TASK DESCRIPTION — Find the string "computer" in the material. Copy every line that has it.

SOURCE DATA —
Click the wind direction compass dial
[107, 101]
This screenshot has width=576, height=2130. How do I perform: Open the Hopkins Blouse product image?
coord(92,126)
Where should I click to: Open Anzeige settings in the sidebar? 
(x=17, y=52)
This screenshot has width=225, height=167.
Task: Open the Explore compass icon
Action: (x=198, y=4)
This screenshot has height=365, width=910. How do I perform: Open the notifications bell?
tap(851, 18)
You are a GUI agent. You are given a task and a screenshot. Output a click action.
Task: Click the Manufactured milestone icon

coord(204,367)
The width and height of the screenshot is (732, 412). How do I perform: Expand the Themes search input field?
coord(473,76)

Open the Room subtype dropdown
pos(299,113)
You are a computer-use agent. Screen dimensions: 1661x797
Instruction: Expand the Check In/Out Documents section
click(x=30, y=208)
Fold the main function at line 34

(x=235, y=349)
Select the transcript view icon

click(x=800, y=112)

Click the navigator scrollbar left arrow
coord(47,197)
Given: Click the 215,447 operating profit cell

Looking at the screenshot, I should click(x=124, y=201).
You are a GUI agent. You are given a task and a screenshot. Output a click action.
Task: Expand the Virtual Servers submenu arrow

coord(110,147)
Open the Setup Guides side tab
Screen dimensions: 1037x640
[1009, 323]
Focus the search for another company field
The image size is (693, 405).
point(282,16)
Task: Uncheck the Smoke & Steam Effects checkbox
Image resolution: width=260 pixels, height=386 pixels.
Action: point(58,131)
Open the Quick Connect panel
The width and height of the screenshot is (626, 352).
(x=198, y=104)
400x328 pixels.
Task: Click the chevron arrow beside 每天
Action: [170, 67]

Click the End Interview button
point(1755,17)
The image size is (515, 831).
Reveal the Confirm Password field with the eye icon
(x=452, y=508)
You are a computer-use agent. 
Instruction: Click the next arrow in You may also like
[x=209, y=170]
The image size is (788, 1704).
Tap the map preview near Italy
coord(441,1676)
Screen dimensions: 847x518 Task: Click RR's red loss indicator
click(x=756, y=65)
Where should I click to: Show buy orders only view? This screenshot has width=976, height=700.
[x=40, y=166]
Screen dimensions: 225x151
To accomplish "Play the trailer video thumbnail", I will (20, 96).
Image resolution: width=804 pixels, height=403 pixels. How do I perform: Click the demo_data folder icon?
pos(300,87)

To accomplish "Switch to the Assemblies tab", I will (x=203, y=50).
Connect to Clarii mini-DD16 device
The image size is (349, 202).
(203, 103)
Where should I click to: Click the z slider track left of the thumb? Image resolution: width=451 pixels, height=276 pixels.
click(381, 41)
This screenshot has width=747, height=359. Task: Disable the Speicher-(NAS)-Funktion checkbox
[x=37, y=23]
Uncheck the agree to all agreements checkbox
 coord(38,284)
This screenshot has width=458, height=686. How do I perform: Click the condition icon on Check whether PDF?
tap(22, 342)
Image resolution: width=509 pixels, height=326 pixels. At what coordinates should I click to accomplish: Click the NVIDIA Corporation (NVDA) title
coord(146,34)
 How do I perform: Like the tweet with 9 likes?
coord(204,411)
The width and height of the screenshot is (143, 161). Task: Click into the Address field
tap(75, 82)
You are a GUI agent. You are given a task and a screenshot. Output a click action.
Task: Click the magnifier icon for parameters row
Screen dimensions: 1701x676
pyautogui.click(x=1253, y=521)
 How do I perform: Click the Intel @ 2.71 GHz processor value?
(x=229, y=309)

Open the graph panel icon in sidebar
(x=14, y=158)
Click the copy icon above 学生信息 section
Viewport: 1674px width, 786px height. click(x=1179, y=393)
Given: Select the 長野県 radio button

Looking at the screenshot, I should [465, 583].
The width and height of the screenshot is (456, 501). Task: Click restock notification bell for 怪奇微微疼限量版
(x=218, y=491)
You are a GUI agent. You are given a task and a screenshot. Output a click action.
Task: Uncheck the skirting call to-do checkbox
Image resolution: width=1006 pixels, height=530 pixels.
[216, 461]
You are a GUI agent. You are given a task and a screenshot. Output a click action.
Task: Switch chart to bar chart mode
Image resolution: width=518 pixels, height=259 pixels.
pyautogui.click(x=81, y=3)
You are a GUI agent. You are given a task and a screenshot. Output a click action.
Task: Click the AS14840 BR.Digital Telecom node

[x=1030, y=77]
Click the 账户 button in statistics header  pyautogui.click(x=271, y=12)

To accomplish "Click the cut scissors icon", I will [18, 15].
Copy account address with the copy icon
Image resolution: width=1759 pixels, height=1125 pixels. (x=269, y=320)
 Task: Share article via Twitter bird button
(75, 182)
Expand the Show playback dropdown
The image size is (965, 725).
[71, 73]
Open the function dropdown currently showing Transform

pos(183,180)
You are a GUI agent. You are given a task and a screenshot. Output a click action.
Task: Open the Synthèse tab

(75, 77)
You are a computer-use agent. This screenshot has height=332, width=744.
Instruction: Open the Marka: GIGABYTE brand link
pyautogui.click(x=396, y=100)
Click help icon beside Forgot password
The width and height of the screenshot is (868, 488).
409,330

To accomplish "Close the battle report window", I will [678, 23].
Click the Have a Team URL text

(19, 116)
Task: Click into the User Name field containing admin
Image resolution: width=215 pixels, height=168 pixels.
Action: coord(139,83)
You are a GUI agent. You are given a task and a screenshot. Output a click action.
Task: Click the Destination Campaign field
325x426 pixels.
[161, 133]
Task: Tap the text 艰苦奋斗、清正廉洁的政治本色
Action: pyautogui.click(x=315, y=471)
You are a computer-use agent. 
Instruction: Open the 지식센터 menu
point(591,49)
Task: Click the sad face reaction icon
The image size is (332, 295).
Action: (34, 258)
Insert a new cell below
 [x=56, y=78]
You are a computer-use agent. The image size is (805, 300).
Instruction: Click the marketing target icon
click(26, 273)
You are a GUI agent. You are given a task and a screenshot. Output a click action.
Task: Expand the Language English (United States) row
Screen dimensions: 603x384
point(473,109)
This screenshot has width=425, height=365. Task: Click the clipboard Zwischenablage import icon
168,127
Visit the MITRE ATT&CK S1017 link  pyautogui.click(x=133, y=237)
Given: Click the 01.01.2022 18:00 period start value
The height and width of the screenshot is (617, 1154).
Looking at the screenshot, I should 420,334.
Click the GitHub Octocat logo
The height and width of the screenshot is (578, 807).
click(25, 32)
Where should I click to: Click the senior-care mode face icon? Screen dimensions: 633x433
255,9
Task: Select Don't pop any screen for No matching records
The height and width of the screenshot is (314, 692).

SOLUTION TO THE PROBLEM —
You are a computer-use agent. Screen dimensions: 1661x797
You are a computer-use agent. 
You are a computer-use agent. This screenshot has height=332, width=744.
You are a computer-use agent. 
You are a computer-use agent. The image size is (805, 300).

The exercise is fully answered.